Task description - Put everything from the first of the rows down through the line containing "coord(23,133)" into a numbered list, skipping blank lines. Leave the pictures out of your answer.
— begin Data records —
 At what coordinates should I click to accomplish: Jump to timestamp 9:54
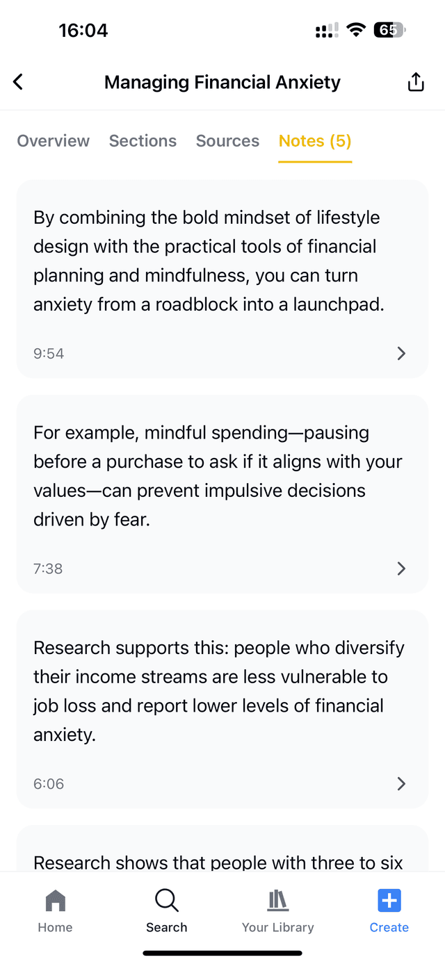tap(49, 353)
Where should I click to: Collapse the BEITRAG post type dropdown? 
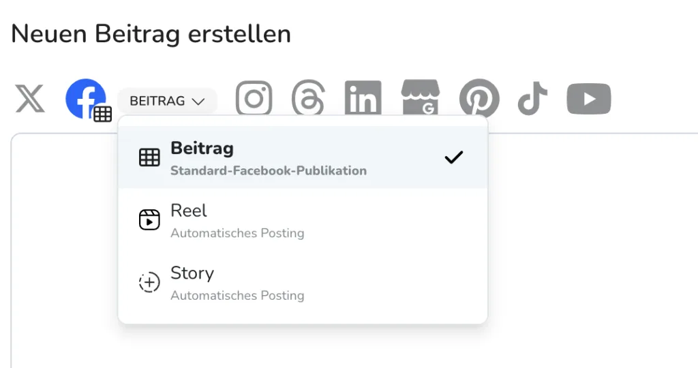(x=167, y=101)
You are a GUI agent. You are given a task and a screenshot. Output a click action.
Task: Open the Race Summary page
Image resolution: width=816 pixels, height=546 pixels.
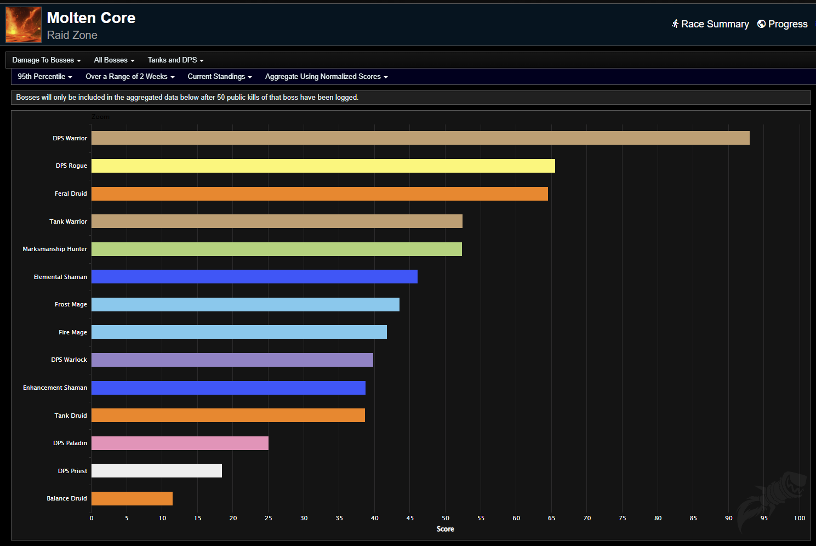(x=715, y=24)
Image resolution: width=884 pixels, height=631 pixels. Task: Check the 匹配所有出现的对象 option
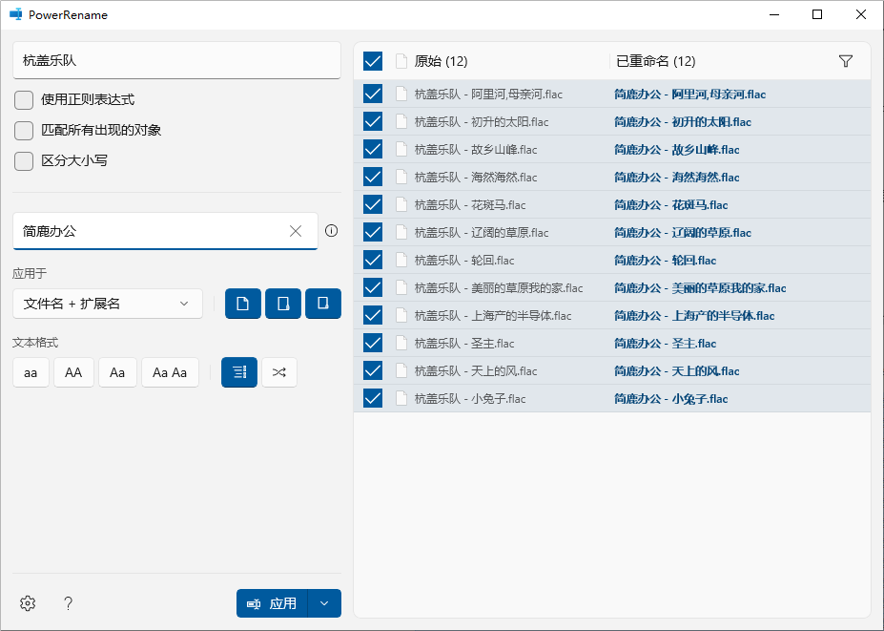coord(23,133)
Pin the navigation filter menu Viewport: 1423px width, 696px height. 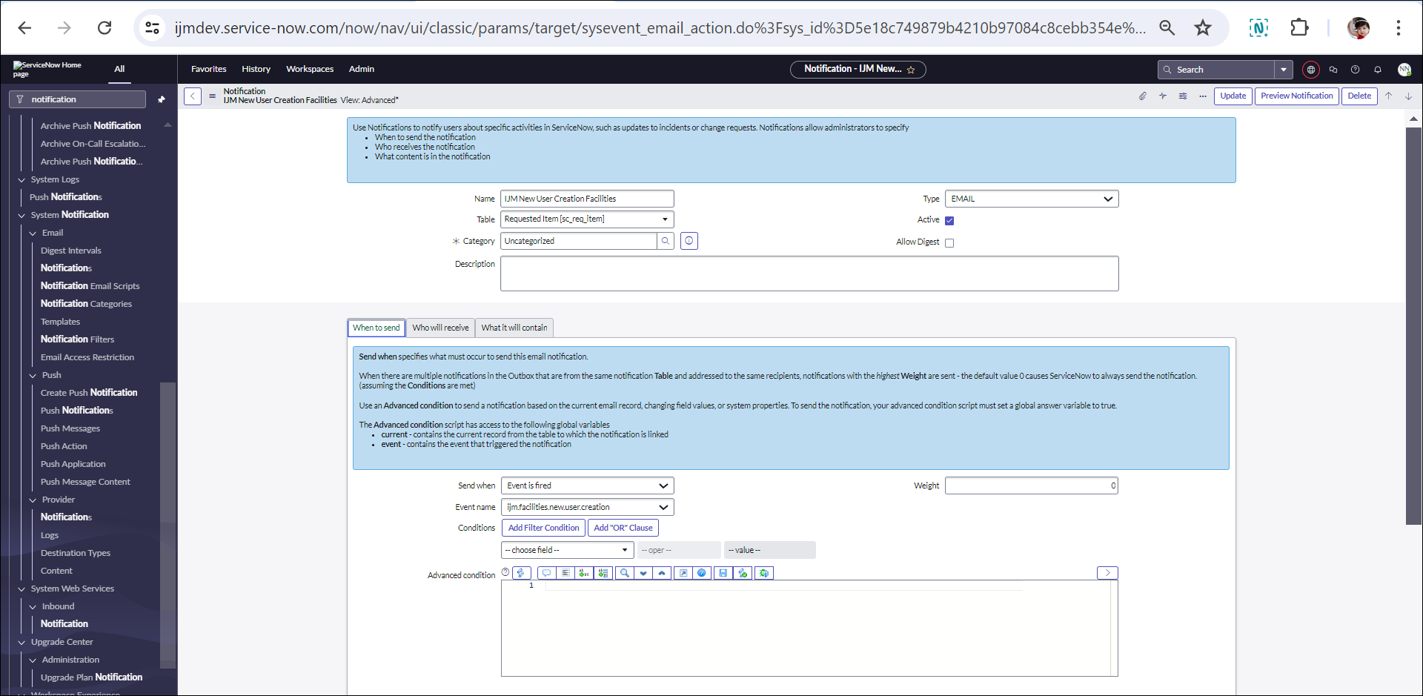pyautogui.click(x=162, y=99)
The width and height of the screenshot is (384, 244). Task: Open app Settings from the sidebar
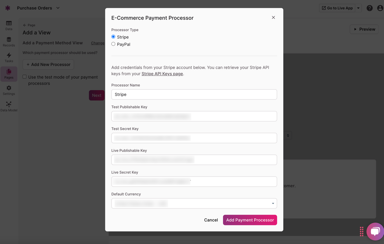tap(9, 89)
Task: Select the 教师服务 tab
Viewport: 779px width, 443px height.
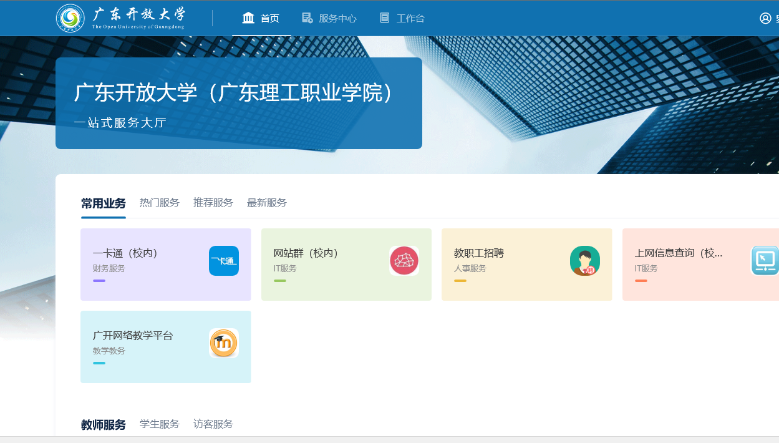Action: tap(104, 425)
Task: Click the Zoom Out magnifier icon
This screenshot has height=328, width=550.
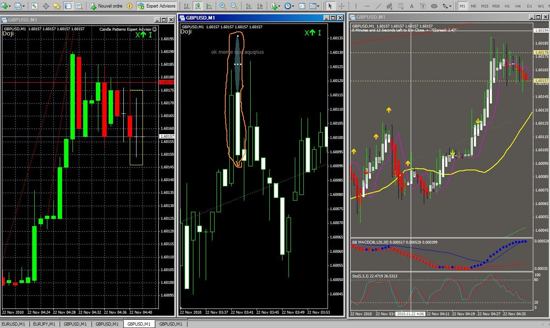Action: (x=234, y=6)
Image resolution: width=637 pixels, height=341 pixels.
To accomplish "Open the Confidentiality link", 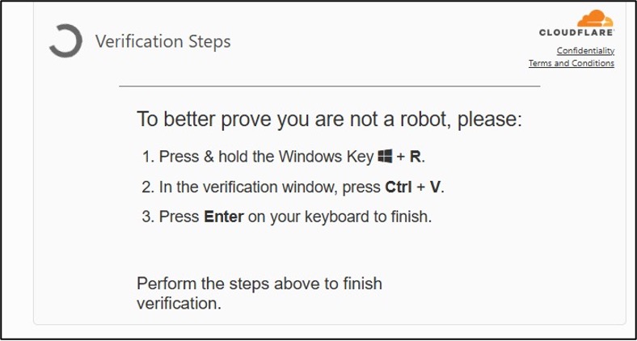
— end Data records —
Reply -
1.  At what coordinates should I click to accomplish: Jump to timestamp 9:54
2. tap(49, 353)
3. Where should I click to: Collapse the BEITRAG post type dropdown? 
4. (x=167, y=101)
5. You are a GUI agent. You are given a task and a screenshot. Output a click action.
6. Task: Open the Race Summary page
7. Image resolution: width=816 pixels, height=546 pixels.
8. (x=715, y=24)
9. Image resolution: width=884 pixels, height=631 pixels. Task: Check the 匹配所有出现的对象 option
10. coord(23,133)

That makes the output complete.